▶ **TASK PROMPT**
Copy the part of the items that opens with the line containing "How do I perform: Open the Apps grid icon?" and closes at the end of the items, swapping "Uncheck" for "Check" and keeping everything else the same. Leave the pictures out.

-- START OF TASK INPUTS --

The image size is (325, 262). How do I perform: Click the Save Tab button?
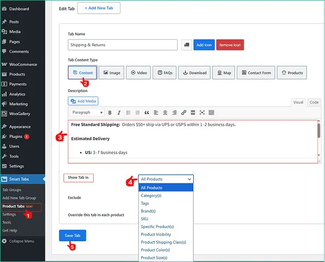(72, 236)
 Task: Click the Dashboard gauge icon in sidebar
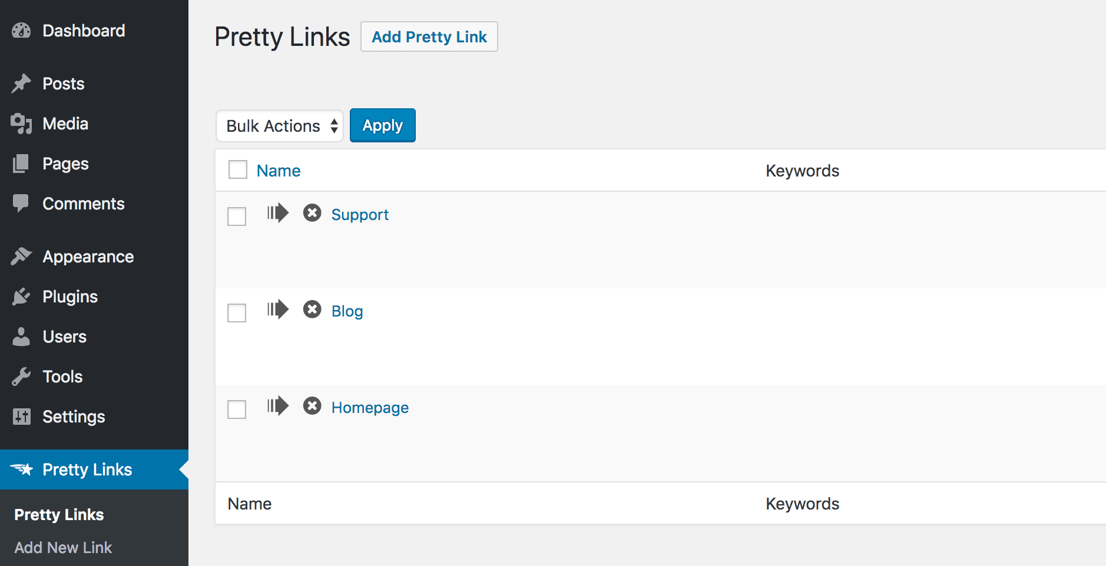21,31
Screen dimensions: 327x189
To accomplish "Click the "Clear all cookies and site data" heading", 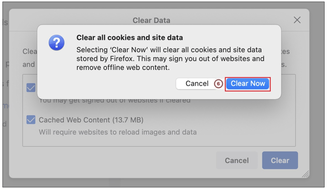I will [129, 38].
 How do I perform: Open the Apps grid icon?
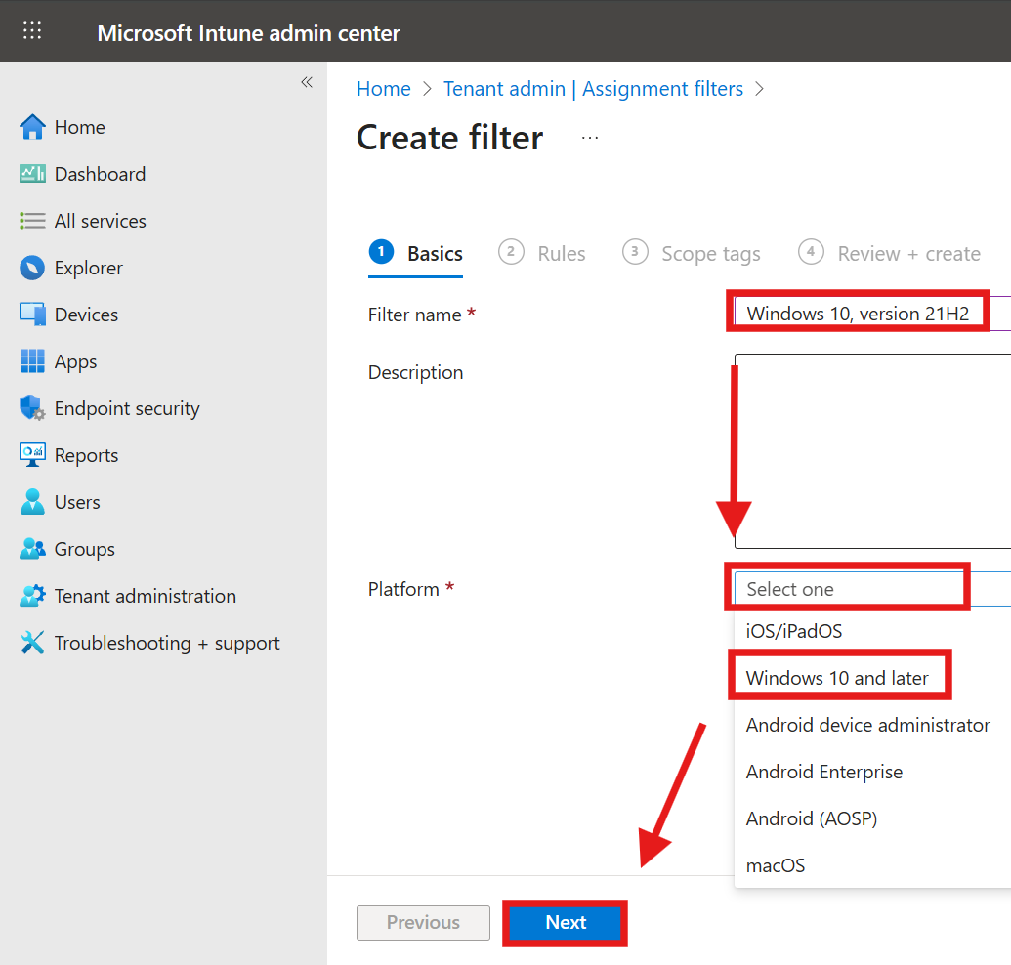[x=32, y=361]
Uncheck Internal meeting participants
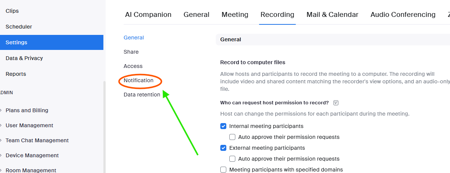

-- END OF TASK INPUTS --

▶ **RESPONSE TO THE EXERCISE**
 How do I perform: Open the Apps grid icon?
[x=32, y=361]
Check Internal meeting participants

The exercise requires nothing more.